Start of Block

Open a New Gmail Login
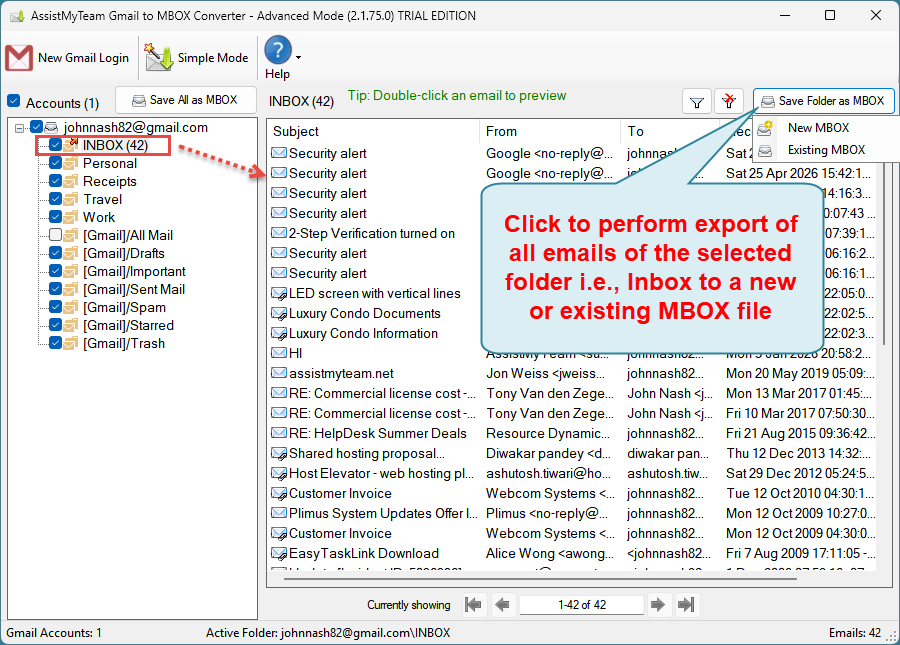 pyautogui.click(x=68, y=57)
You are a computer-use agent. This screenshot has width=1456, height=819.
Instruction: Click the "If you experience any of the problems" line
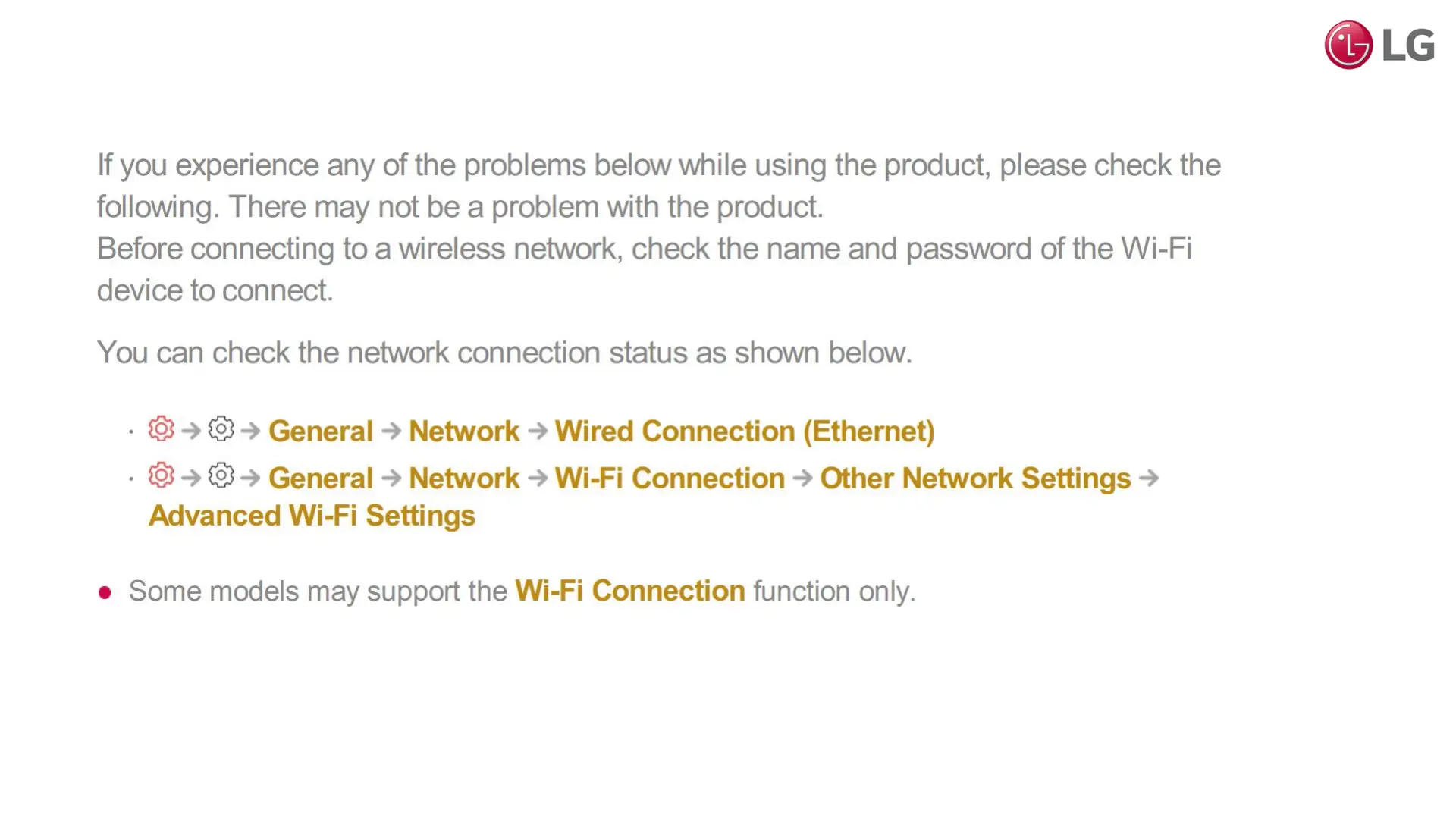point(658,165)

End of Block

> **Problem to work on**:
Could you restate each record word for word, keeping the pictures out?

> **Exercise result**:
Open a New Gmail Login
 pyautogui.click(x=68, y=57)
You are a computer-use agent. This screenshot has width=1456, height=819.
Instruction: Click the "If you experience any of the problems" line
point(658,165)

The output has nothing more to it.